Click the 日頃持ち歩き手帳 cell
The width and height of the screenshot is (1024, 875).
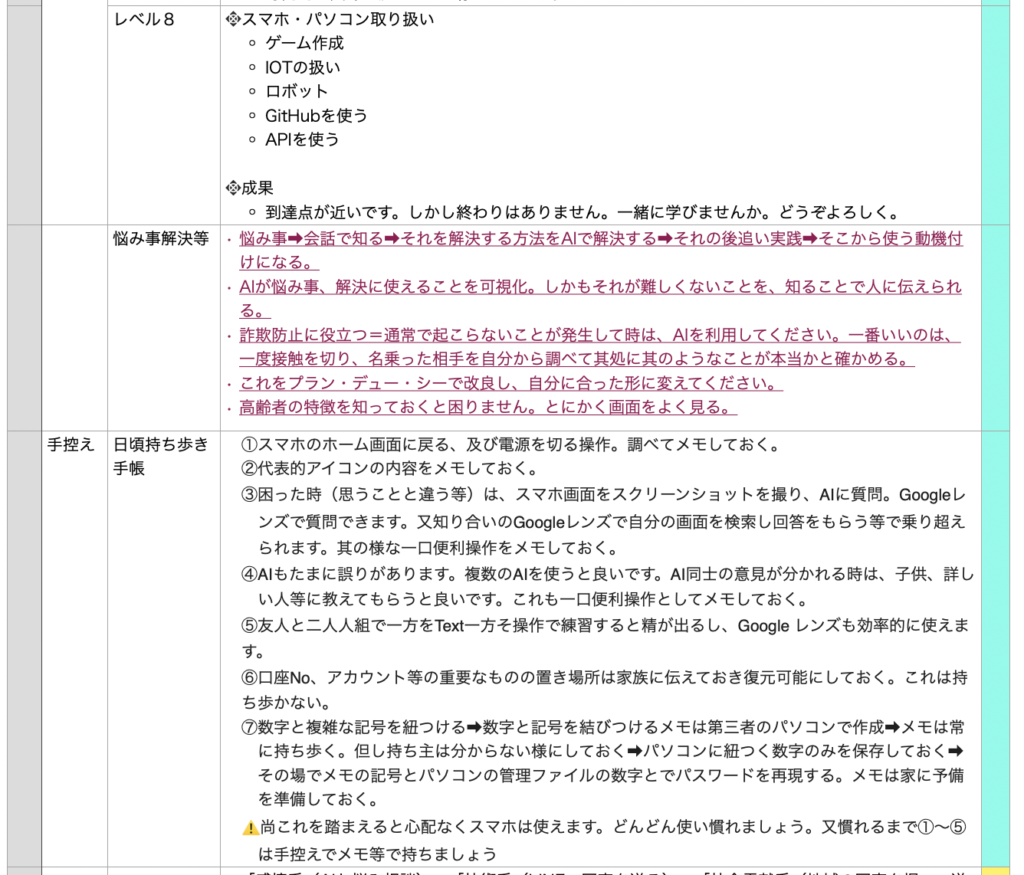(162, 456)
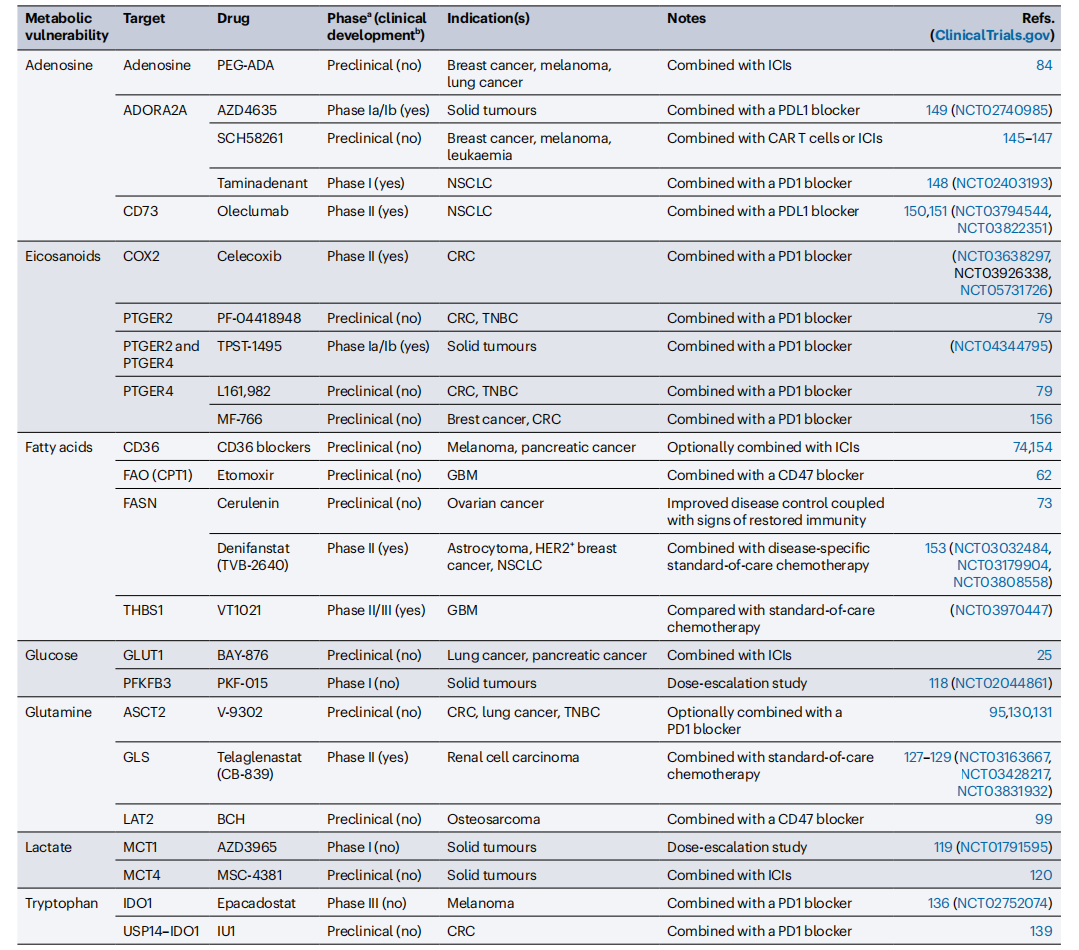Click reference 62 in the Etomoxir row

point(1043,475)
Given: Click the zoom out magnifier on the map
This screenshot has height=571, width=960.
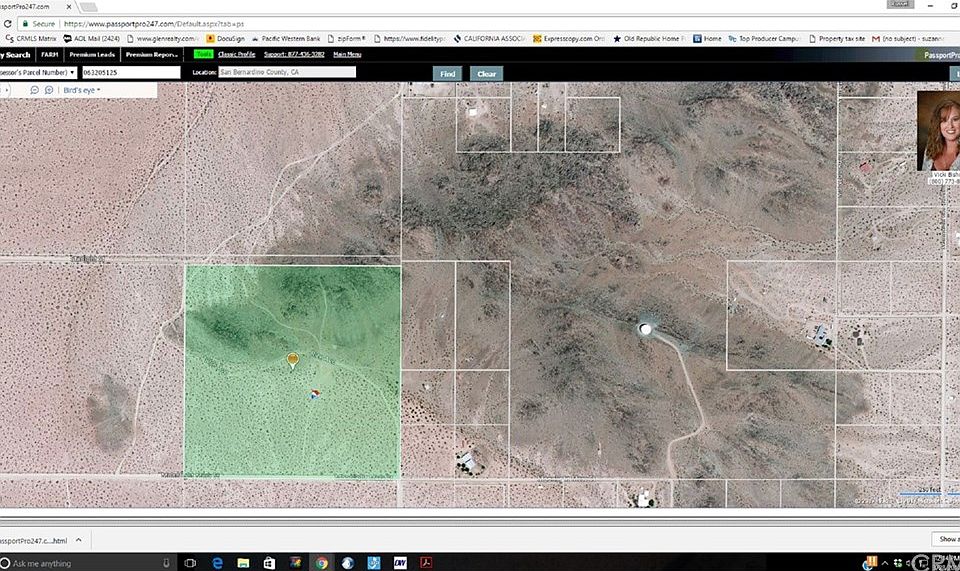Looking at the screenshot, I should point(34,90).
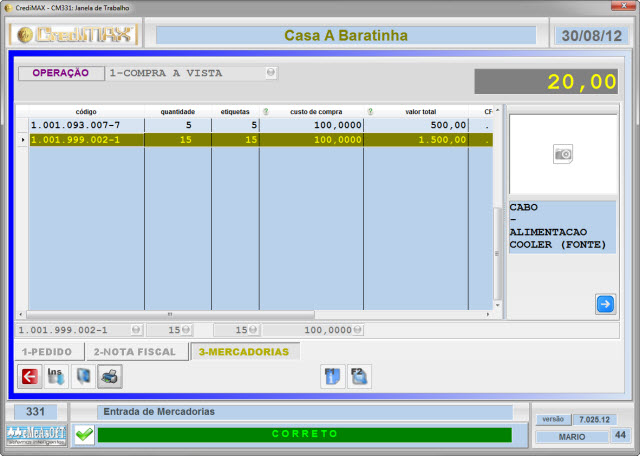Select row with code 1.001.093.007-7
Screen dimensions: 640x456
[80, 125]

→ Exercise instructions:
Repeat the lines above exactly, and keep every picture out.

→ Result of the exercise:
Click the 日頃持ち歩き手帳 cell
The width and height of the screenshot is (1024, 875).
(162, 456)
Click reference 62 in the Etomoxir row

point(1043,475)
Given: Click the zoom out magnifier on the map
This screenshot has height=571, width=960.
Looking at the screenshot, I should point(34,90).
Select row with code 1.001.093.007-7
Screen dimensions: 640x456
[80, 125]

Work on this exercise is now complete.